The Breeder
Frieze New York 2015
May 14, 2015–May 17, 2015Randall's Island, New York
The Breeder is pleased to present Andreas Angelidakis installation “Crash Pad” at Frieze New York 2015.
Crash Pad was first commissioned for the 8th Berlin Biennale for Contemporary Art and presented at KW in Berlin in 2014. The installation picks up the idea of the intellectual 19th century salon as setting for cultural and political conversations. Angelidakis arranges Greek folklore rugs handmade in the Greek countryside in an Ottoman tradition. Thus the project refers to the Western intellectual and scholar imagination of Ancient Greece at that time that was inspired by contemporaneous researches like Heinrich Schliemann’s archeological excavations of those ideal ruins. It originated the imaginary of Greece as the heart of European’s civilization and occident culture until today.
There is also an economic parallel to today that Crash Pad refers to: The liberation of the nation in 1830 and the introduction of the concept of a Modern Greece after the Greek War of independence was accompanied by differences and struggles between Britain and Turkey. It lead to the first bankruptcy of modern Greece in 1895. In order to supervise the debt of Greece, the original version of the International Monetary Fund (IMF) was put in place by France, England and Germany. Today we find Greece and Germany in an awkward financial exchange and somehow history repeats itself.
Crash Pad offers a space for contemplation and exchange for the visitor of the art fair, a domesticated ruin and a set for the presentation of works by Andreas Lolis, Jannis Varelas, Vanessa Safavi.

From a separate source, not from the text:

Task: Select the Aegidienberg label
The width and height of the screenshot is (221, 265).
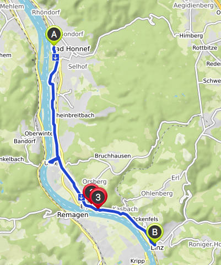Action: coord(193,6)
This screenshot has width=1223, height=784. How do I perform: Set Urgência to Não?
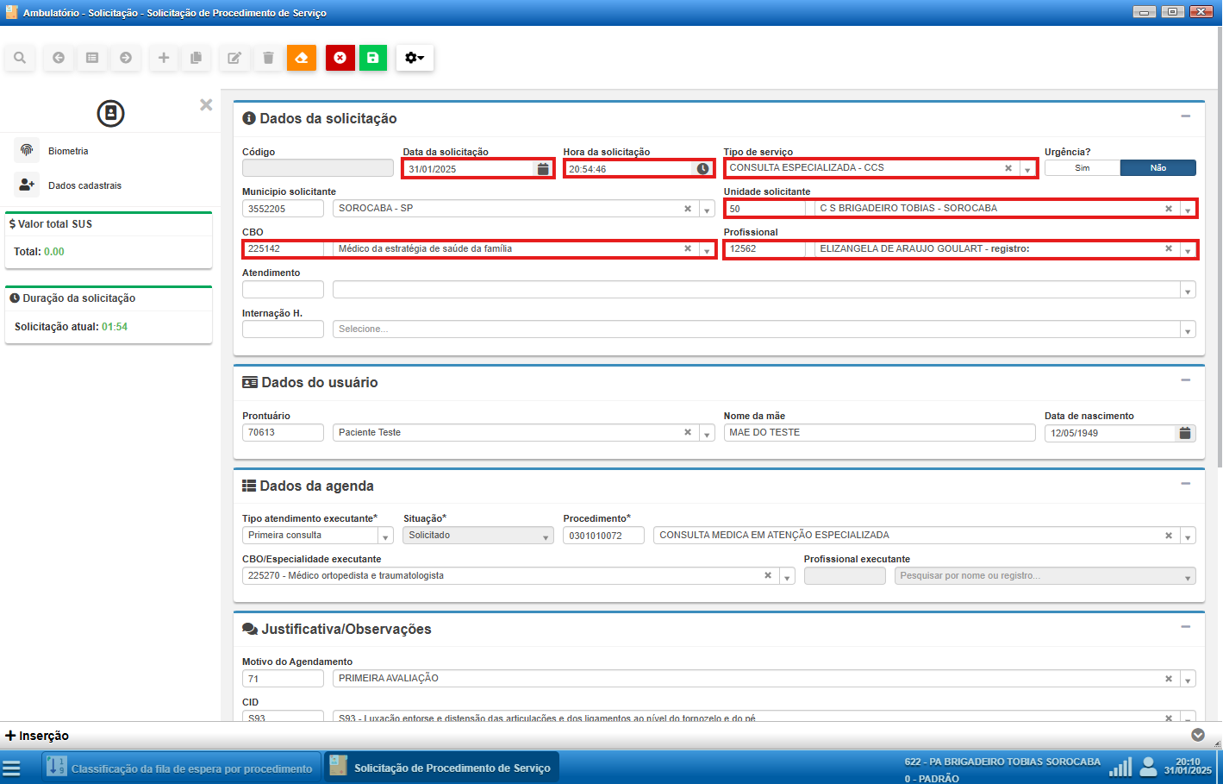(x=1157, y=168)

Andreas Angelidakis lives and works in Athens. Trained as an architect, Angelidakis switches roles between artist, curator, architect and teacher. His multidisciplinary practice often focuses around the internet, and the perceptive and behavioral changes it has brought about. Inspired by the city of Athens, his work often deals with the notion of ruin, be it ancient, contemporary or imaginary. The ruin becomes a vehicle for a building’s unfulfilled potential, powered by emotional, psychological or historical hallucination. Angelidakis has consistently challenged the expected end-product of architectural practice by reversing the representation to realization sequence of the production of buildings. He often starts with an existing building, producing models, films, ruins, installations or alternative histories, blurring fact and fiction, smoothing out the borders between the real and the virtual. Recent exhibitions includeSystem of Objects, The Dakis Joannou Collection Reloaded by Andreas Angelidakis at DESTE Foundation in Athens (co-curator and exhibition architecture), 2013; DO-IT Moscow at Garage, 2014 (exhibition architecture);Crash Pad, A preliminary statement for the 8th Berlin Biennial, 2014 (artist); Every End is A Beginning at National Museum of Contemporary Art Athens, 2014 (artist, co-curator); Fin de Siècle at Swiss Institute / Contemporary Art, New York, 2014 (curator, exhibition architecture); and 1:1 Period Rooms at Het Nieuwe Instituut, Rotterdam, 2015 (artist, curator). Upcoming shows includeAlexandro Jodorowskyat CAPC Bordeaux, 2015 (exhibition architecture); 12th Baltic Triennial at CAC Vilnius, 2015, (exhibition architecture); and Supersuperstudio at PAC, Milano, 2015 exhibition architecture).